THE REQUEST -
Reproduce every line of the records unchanged, everything from the line containing "the J-LMH30L row" down to the line containing "(x=395, y=16)", with both of those lines included.

(Word and element pointing entries)
start
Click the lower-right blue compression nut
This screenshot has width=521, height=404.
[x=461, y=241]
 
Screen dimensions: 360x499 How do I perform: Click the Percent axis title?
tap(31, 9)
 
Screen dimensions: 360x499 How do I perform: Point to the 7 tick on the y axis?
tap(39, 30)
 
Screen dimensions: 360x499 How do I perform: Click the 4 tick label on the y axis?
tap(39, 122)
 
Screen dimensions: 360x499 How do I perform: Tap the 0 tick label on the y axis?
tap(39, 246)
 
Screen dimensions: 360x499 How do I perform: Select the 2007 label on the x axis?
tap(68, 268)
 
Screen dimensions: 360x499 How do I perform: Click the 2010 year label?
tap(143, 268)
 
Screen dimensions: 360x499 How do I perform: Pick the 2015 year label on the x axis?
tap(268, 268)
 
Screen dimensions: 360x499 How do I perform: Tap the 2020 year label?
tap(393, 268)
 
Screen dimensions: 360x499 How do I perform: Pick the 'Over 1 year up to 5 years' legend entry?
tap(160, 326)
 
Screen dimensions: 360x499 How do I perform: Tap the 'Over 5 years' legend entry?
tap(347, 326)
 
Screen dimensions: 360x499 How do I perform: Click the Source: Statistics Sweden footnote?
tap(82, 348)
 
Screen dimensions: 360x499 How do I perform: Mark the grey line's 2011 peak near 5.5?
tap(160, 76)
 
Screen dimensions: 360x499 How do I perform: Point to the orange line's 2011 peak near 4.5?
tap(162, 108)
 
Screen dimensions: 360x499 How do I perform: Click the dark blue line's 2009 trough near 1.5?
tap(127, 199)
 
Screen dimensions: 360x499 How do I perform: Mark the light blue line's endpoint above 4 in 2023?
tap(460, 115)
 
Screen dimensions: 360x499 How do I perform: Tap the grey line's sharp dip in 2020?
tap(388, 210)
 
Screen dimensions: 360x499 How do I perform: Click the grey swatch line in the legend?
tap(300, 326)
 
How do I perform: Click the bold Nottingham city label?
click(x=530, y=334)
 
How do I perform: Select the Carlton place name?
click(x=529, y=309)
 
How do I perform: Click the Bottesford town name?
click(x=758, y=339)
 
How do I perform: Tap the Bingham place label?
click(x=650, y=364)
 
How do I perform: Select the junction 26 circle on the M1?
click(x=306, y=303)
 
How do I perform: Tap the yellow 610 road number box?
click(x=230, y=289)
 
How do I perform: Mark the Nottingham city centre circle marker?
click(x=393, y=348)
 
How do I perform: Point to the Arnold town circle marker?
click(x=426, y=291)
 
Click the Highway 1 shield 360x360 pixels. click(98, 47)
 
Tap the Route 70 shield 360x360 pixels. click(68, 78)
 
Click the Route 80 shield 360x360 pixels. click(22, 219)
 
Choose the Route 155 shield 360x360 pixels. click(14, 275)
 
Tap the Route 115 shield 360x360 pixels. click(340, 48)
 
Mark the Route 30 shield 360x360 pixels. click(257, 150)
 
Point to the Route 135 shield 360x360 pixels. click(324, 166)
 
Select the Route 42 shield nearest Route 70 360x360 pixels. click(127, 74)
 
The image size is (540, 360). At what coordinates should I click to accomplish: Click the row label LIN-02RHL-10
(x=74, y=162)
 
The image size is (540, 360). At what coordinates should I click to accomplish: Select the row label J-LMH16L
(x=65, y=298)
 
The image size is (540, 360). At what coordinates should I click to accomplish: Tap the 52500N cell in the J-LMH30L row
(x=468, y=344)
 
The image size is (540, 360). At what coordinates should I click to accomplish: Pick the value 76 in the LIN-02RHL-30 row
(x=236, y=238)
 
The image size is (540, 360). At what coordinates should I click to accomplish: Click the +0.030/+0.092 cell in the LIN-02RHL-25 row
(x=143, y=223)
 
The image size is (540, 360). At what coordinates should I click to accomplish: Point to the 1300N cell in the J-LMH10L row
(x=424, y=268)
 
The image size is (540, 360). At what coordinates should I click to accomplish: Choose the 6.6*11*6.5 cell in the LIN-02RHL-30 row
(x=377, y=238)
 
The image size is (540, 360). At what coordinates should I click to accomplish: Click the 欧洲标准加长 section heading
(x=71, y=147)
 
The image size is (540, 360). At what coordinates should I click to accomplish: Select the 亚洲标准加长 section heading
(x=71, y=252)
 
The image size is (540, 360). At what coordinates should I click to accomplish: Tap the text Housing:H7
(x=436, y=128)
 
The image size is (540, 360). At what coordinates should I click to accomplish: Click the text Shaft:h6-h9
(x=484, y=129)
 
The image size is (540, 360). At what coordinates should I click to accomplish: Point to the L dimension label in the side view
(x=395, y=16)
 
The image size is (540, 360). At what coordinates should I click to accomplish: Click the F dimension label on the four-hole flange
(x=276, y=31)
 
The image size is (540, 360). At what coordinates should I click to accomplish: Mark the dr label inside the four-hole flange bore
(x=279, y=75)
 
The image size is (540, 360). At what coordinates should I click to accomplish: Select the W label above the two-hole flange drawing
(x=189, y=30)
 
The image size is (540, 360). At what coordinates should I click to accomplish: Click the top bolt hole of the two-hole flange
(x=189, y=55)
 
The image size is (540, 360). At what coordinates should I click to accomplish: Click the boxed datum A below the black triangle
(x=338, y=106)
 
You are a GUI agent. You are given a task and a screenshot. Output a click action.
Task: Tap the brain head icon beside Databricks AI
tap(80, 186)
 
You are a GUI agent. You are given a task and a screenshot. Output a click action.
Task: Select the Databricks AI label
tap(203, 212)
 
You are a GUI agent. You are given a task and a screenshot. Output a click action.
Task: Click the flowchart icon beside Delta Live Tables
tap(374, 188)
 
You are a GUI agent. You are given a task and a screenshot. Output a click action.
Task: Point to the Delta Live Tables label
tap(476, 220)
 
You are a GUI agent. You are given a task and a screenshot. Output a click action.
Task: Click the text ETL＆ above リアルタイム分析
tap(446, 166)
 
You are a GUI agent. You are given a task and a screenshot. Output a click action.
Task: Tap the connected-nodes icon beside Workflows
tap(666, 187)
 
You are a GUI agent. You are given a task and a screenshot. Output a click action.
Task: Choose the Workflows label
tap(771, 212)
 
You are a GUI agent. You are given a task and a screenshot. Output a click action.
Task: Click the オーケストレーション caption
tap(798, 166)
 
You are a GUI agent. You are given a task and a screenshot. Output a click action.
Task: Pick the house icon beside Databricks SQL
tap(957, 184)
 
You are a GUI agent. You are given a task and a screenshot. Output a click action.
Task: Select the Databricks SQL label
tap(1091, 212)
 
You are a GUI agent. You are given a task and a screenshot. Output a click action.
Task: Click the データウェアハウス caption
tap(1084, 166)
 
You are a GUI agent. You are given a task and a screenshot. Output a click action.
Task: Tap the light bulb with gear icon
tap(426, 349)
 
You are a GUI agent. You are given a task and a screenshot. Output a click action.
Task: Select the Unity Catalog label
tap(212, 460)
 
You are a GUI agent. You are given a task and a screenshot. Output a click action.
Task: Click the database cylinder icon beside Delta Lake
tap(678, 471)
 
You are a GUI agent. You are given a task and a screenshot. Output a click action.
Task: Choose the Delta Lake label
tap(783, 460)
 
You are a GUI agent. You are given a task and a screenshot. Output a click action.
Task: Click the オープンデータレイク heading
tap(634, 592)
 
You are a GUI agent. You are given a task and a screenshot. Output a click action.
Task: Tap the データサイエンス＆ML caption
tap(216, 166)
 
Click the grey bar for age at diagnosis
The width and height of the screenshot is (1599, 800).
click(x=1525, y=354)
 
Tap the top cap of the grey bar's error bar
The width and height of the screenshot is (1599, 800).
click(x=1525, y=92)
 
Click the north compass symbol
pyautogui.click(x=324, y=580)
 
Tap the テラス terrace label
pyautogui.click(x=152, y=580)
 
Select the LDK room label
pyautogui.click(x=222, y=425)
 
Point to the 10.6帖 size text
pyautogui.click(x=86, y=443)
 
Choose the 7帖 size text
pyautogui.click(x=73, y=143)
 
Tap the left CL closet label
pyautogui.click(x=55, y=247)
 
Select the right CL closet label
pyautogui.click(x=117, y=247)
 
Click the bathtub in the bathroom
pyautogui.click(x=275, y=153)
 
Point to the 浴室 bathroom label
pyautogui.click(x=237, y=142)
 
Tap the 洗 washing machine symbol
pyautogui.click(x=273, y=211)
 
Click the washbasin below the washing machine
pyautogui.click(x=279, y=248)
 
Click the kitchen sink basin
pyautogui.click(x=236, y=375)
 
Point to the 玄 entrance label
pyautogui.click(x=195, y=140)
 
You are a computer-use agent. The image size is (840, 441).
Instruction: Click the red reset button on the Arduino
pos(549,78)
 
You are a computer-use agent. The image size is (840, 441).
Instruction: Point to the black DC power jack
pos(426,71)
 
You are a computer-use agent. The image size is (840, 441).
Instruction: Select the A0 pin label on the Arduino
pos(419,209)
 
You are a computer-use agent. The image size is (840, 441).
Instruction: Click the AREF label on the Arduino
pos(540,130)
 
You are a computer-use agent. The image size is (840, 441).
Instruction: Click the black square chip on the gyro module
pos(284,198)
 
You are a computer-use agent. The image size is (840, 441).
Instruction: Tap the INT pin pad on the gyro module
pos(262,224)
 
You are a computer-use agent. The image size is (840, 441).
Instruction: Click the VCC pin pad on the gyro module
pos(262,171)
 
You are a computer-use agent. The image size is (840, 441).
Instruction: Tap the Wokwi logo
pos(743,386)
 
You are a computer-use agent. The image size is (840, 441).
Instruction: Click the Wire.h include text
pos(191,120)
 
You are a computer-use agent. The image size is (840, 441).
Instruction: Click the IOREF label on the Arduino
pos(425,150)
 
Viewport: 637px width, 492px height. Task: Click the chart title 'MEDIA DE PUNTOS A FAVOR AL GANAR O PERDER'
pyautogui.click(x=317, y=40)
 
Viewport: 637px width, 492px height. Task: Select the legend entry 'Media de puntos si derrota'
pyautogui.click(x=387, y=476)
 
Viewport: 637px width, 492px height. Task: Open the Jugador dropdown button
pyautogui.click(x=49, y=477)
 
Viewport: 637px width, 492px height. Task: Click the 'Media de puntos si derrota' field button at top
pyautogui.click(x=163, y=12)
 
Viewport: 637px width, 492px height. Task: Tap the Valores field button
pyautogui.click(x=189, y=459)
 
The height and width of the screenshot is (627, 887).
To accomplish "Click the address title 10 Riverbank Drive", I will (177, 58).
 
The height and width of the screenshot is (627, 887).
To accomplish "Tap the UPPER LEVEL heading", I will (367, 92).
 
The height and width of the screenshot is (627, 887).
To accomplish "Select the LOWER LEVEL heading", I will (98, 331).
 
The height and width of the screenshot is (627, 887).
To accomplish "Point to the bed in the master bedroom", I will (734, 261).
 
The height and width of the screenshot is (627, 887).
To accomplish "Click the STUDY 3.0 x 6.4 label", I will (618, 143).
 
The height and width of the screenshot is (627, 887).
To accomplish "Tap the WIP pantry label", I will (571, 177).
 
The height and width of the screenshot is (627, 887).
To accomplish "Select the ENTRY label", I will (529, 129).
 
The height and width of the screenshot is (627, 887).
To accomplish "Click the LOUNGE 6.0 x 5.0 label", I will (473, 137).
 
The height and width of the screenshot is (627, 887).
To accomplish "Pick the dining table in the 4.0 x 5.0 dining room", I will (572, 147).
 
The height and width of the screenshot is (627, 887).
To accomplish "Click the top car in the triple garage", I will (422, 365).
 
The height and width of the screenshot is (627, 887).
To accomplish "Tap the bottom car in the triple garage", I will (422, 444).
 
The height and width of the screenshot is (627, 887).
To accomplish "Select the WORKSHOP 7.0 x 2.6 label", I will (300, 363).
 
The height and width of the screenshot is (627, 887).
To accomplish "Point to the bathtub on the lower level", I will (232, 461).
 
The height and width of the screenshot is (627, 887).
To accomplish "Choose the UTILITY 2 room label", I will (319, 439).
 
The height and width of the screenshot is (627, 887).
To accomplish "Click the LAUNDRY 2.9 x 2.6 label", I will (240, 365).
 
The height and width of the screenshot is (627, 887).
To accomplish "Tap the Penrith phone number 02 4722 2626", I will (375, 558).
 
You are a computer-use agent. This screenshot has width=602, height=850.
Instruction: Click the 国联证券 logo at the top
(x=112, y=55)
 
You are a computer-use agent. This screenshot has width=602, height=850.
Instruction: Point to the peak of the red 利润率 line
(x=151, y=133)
end
EXERCISE RESULT -
The image size is (540, 360). At what coordinates should I click to accomplish: Tap the 52500N cell in the J-LMH30L row
(x=468, y=344)
 
The image size is (540, 360). At what coordinates should I click to accomplish: Pick the value 76 in the LIN-02RHL-30 row
(x=236, y=238)
 
The image size is (540, 360). At what coordinates should I click to accomplish: Click the +0.030/+0.092 cell in the LIN-02RHL-25 row
(x=143, y=223)
 
The image size is (540, 360). At what coordinates should I click to accomplish: Point to the 1300N cell in the J-LMH10L row
(x=424, y=268)
 
The image size is (540, 360). At what coordinates should I click to accomplish: Choose the 6.6*11*6.5 cell in the LIN-02RHL-30 row
(x=377, y=238)
 
The image size is (540, 360). At what coordinates should I click to accomplish: Click the 欧洲标准加长 section heading
(x=71, y=147)
 
The image size is (540, 360). At what coordinates should I click to accomplish: Select the 亚洲标准加长 section heading
(x=71, y=252)
 
The image size is (540, 360). At what coordinates should I click to accomplish: Tap the text Housing:H7
(x=436, y=128)
 
The image size is (540, 360). At what coordinates should I click to accomplish: Click the text Shaft:h6-h9
(x=484, y=129)
 
The image size is (540, 360). At what coordinates should I click to accomplish: Point to the L dimension label in the side view
(x=395, y=16)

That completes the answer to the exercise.